A PEOPLE’S HISTORY OF AMERICAN EMPIRE

A Graphic Adaptation

by Howard Zinn and Mike Konopacki & Paul Buhle & illustrated by Mike Konopacki

Pub Date: April 1st, 2008
ISBN: 978-0-8050-7779-7
Publisher: Metropolitan/Henry Holt

The unknown history and devastating impact of American imperial activities abroad.

In this impressively ambitious, if scattered, new offering from Metropolitan’s wide-ranging American Empire Project, left-wing historians Zinn (The Unraveling of the Bush Presidency, 2007, etc.) and Buhle (History/Brown Univ.; Students for a Democratic Society: A Graphic History, 2008, etc.) collaborate with graphic artist Konopacki on a graphic adaptation of key sections from Zinn’s bestselling A People’s History of the United States (1980). The book is imagined as a lecture on the ugly side of history, delivered by the lean, aging Zinn to a darkened auditorium, with each episode illustrated by Konopacki’s almost childishly simple illustrations, sometimes crudely buttressed with grainy photographs. Occasionally, perky sidebars titled “ZINNformation” pop up to point readers to a modern analogy or an interesting bit of trivia. It’s an effective technique for delivering this laundry list of despicable behavior, though at times the illustrations seem less than capable of truly rendering their subjects. After a prologue that describes the government’s vengeful, knee-jerk reactions to 9/11 as “part of a continuing pattern of American behavior,” the main narrative begins abruptly with the Wounded Knee massacre of 1890 and moves on to one head-shaking moment of infamy to another. Being that Zinn is most valuable for his insistence on shedding light on dark corners of American history, the book comes most alive when it is describing little-remembered episodes like the shameful American occupation of the Philippines in the aftermath of the Spanish-American War, cleverly enlisting Mark Twain’s embittered, virtually unknown writings on the subject.
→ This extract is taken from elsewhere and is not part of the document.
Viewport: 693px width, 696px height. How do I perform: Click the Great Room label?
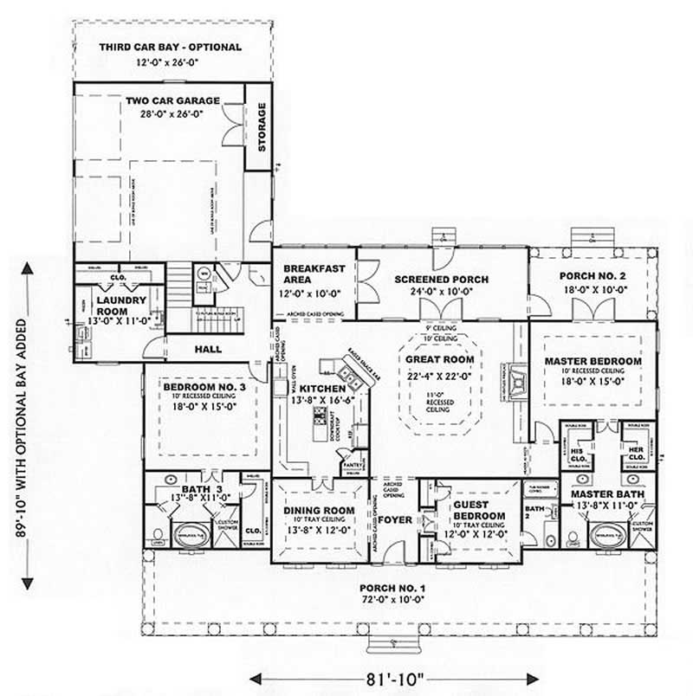point(446,359)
The authors’ thesis—that America’s imperial war machine manufactures conflicts abroad to further its economic interests while stoking consumer demand and tamping down dissent at home—is not developed as fully as it should be, and current wars are strangely missing.

An overly episodic but nonetheless powerful teaching tool for the next generation of anti-imperialist activists.